Netanyahu Denies Media Takeover Bid

Israel Broadcasting Authority worker being ejected from a Knesset Economy Committee by security guards. The government’s decision to delay a new corporation from going into operation for a year has caused uncertainty and anger among the workers. (Yonatan Sindel/Flash90)
Israel Broadcasting Authority worker being ejected from a Knesset Economy Committee by security guards. The government’s decision to delay a new corporation from going into operation for a year has caused uncertainty and anger among the workers. (Yonatan Sindel/Flash90)

Yisrael Price

YERUSHALAYIM – Prime Minister Binyamin Netanyahu rebuffed charges that he is trying to take over the Israeli media, at the weekly cabinet meeting on Sunday.

Netanyahu’s long-time adversarial relationship with the Israeli media – more often reflected in accusations of personal corruption and preventing peace with the Palestinians – has recently taken on a new aspect. As Minister of Communications, his arrangement with the Histadrut to delay the reconstitution of the troubled Israel Public Broadcasting Corporation has incurred the wrath of media foes.

“I have heard much talk recently about claims I am allegedly trying to control the media market. The opposite is the truth,” he stated.

Netanyahu maintained that it would only have harmed Channel 1 if it had been allowed to go on the air before it was ready.

“An extension was needed to enable the new corporation to organize as needed and go on [the] air when it is ready, ” he said, adding that during the interim, it will continue to operate unchanged.

“There is a centralization of … networks [in Israel] that almost doesn’t exist anywhere else in the free world,” he said, explaining that he seeks more, not fewer, options for the public.

The prime minister noted that states with comparable or smaller populations have more networks than Israel. Finland has eight networks, Denmark has six, and Belgium has five.
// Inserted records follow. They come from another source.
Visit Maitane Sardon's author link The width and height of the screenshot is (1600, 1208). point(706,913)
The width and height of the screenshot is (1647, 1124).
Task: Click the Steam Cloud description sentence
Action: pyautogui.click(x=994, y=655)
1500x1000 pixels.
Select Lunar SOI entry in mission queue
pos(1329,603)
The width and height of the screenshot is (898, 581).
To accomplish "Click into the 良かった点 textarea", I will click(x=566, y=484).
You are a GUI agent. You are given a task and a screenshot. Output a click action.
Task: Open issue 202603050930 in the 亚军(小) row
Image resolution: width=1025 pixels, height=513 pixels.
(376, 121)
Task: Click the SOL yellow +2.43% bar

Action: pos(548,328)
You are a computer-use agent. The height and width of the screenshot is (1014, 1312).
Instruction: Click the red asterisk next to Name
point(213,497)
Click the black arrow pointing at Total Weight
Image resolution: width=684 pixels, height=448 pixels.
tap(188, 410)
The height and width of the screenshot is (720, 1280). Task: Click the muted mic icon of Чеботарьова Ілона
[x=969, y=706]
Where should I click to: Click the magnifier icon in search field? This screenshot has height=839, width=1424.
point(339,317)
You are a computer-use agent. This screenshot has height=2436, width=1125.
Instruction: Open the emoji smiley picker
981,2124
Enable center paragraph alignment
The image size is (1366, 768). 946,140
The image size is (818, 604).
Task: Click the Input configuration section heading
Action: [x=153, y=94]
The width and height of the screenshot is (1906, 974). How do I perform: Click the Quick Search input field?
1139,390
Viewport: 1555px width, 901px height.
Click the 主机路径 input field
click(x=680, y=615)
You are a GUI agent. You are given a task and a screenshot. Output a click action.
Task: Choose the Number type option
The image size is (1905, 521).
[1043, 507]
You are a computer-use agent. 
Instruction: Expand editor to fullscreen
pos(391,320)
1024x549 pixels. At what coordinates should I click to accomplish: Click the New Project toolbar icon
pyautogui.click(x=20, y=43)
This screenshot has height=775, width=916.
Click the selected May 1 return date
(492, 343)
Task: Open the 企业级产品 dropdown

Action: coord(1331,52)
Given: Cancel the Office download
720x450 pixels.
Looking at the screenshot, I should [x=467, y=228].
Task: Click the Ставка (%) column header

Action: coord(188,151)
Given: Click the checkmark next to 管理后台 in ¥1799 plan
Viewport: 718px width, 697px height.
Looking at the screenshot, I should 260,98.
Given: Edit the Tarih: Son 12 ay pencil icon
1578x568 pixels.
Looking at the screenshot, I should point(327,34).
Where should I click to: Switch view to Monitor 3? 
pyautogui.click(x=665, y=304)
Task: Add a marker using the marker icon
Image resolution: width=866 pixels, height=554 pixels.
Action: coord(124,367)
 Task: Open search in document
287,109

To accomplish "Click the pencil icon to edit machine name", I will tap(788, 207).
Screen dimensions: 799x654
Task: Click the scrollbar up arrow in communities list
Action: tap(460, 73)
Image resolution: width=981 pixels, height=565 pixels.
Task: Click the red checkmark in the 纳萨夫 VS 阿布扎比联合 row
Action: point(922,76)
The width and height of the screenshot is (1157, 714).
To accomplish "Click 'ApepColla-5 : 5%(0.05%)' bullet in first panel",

Israel has four commercial networks, with Channel 20, which began broadcasting two years ago, having joined Channels 1, 2 and 10.

“I want to make something else clear,” Netanyahu said. “I will not be bought or deterred, not by criticism, nor by being smeared, nor by flattering screen time,” which – he said sarcastically – “as you all know, I get without end.”

Netanyahu said that the greater the criticism, “the more I understand I am doing the right thing.”

In an editorial, Haaretz warned of the potential danger of Netanyahu being involved in far-reaching reforms of the local broadcasting industry currently under review at the Communications Ministry and the Knesset.

The newspaper, a faithful critic of the prime minister, cited the recent decision by Attorney General Avichai Mendelblit that he may not take part in matters relating to Bezeq and Pelephone telecommunications groups due to a conflict of interest.

It called on Mandelblit to further restrict Netanyahu from taking “direct hold over the telecommunications sector, which could lead him to make decisions that benefit those in his inner circle.”

MK Nachman Shai (Zionist Camp) told Sunday’s Knesset Economy Committee that the effect on the IBA employees must be considered. “The uncertainty must end. There are thousands of employees and tens of thousands of families, in the Authority and the [new] corporation, who are [being kept] in the dark, not knowing where they are going. This cannot continue.”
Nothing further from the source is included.